En Angleterre, l’impôt sur les domestiques mâles nous fait connaître que leur nombre, depuis 1812, a baissé de 295 000 à 221 000. Si nous possédions une statistique analogue pour la France, je crois que la diminution du personnel de luxe serait beaucoup plus que compensée par l’accroissement d’effectif des servantes de la classe moyenne.


IV

Est-ce l’effet d’une demande plus abondante ? Toujours est- il que ces « bonnes à tout faire, » — les « meschines » et « dariolettes » du moyen âge, — sont la catégorie qui, depuis cent ans, a le plus profité de la hausse des salaires. C’est par conséquent l’une des dépenses bourgeoises qui ont le plus augmenté. Il n’est pas ici question de quelques « femmes de chambre » payées 590 francs par an chez la vicomtesse de Rohan (1480), 1 080 francs chez la duchesse de Bourgogne et jusqu’à 2 000 francs chez la reine Anne de Bretagne. Celles-là devaient-elles leurs gages à un mérite exceptionnel ou à la générosité de maîtres fastueux ?

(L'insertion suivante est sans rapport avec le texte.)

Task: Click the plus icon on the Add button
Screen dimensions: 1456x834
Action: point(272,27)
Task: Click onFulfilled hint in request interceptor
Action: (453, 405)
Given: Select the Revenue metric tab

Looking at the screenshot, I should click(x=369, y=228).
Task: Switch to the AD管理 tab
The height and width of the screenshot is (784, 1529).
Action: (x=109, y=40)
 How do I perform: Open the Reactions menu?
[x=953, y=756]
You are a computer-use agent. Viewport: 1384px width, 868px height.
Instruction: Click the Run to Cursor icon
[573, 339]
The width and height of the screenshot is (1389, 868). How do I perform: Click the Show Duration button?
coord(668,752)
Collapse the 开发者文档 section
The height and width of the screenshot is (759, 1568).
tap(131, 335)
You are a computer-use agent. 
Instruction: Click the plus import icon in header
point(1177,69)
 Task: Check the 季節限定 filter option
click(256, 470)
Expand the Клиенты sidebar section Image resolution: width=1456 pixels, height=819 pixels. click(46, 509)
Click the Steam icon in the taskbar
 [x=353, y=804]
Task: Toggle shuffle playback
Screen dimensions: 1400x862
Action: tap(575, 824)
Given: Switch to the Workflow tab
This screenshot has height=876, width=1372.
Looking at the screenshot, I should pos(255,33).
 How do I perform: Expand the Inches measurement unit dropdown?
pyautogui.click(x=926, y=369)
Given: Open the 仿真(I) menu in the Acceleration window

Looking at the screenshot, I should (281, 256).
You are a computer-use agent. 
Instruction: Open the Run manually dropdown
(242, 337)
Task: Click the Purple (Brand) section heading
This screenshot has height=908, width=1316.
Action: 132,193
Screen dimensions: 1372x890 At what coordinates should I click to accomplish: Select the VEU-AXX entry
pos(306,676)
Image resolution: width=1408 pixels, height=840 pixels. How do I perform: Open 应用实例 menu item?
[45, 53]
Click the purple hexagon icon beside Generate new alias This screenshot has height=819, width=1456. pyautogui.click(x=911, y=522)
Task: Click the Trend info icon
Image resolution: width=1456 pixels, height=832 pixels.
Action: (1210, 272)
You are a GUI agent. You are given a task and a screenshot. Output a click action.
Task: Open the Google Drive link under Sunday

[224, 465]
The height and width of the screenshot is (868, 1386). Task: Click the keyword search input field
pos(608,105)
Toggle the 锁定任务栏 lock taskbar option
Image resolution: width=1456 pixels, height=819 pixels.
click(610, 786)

L’écart énorme qui existait autrefois, dans la corporation des « femmes serviciales, » entre les premières et les dernières, — écart analogue à celui que l’on constatait parmi les domestiques mâles, — laisse supposer, ou qu’ils ne se recrutaient pas dans le même milieu et n’avaient pas même origine, ou qu’il se formait entre eux, d’après la tournure, le talent et les manières, une sorte d’aristocratie d’antichambre dont nous n’avons plus l’équivalent. Ceux qui la composaient ne se soucieraient pas aujourd’hui d’embrasser la même profession ; ils prétendent à de plus hauts rôles.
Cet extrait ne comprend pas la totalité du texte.